Thursday, August 03, 2006

summer in phoenix

phoenix came to the rex last night and brought throngs of sweaty young adults. to be fair, they weren’t sweaty when they arrived but the rainforest-like conditions inside the theatre made for some damp kerchiefs. if everyone was about thirty percent better looking then i’d have said it was for the best. as it was the crowd was exceptionally attractive for pittsburgh. what is it about french bands?

the french kicks opened but i only caught some of their set as for the most part i was drinking out in the lobby (which was no cooler than the stage). so far we are was the first song they played, and a personal favorite of mine. they played some others from the new album, but overall it was severely average. there was nothing average about phoenix’s set, however. it was nice to see the crowd really get into it for what was apparently the band’s first pittsburgh show ever. white people were dancing and carefree (always a good sign) and i was singing along to a few songs. it’s pretty amazing, but that band just doesn’t have any bad songs. and the singer’s voice is somehow soothing even while emotional. one should never underestimate the soothing power of rum and good vocals.

Tuesday, August 01, 2006

smurfette is hot

as you are probably aware, this blog's official stance on smurfs is one of sincere, wide-eyed admiration. we love the little androgynous guys (and the one hot blonde counterfeit). so i try to pass on any news of them when it comes my way. from new zealand:
Two blue smurfs were left with red faces on Saturday night after they were arrested by police for stealing a trampoline.

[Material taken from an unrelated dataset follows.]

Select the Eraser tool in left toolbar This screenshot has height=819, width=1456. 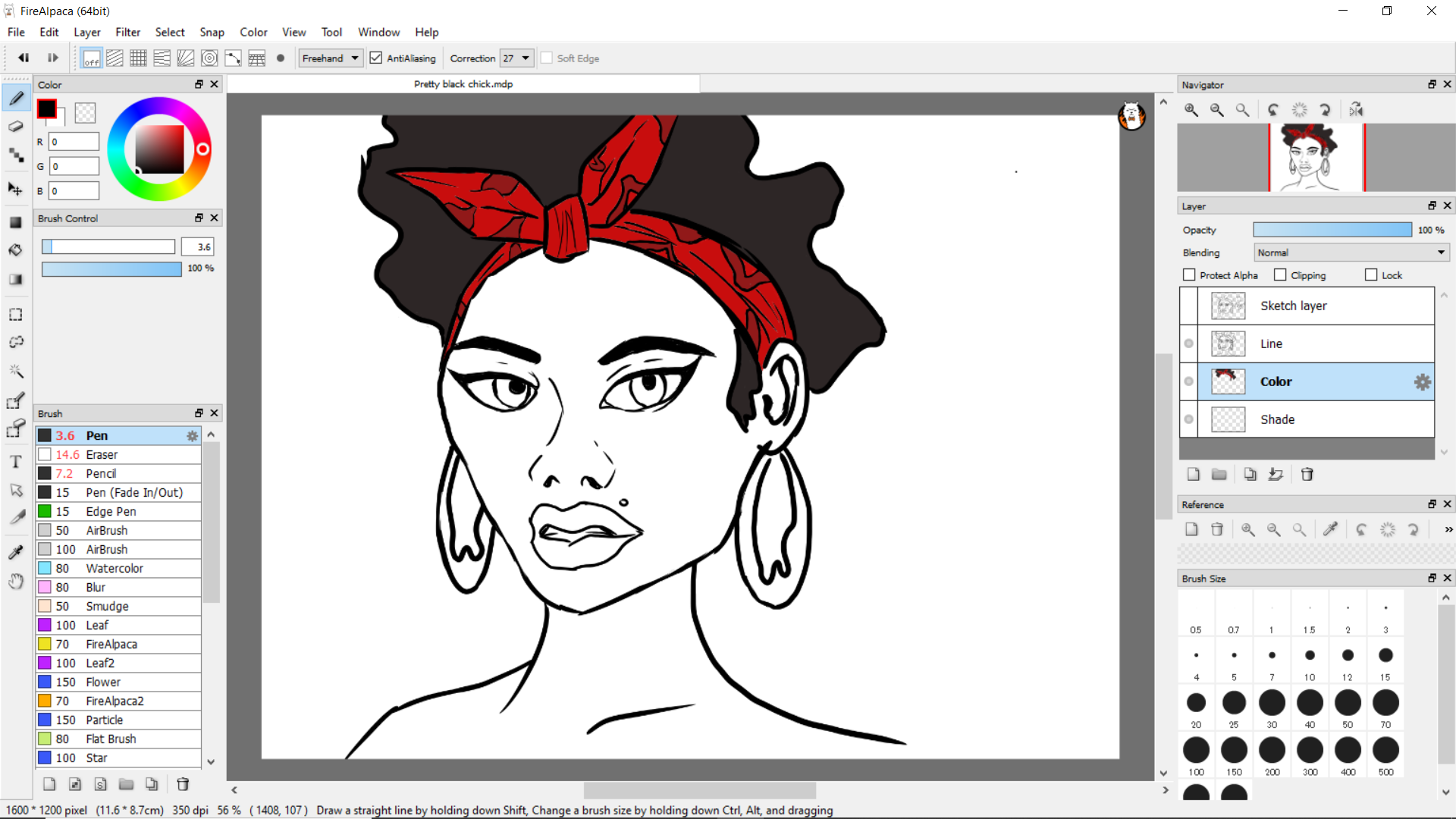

Senior Sergeant Brian Benn told NZPA two drunk 19 year olds, "dressed as smurfs", were seen carrying the trampoline along Richardson Street, Dunedin about 1am.

Smurfs are fictional small creatures who featured in the 1980s television series The Smurfs.
by the way, don't believe that last statement. smurfs have never been proven not to exist. and i think they may be mentioned in the bible.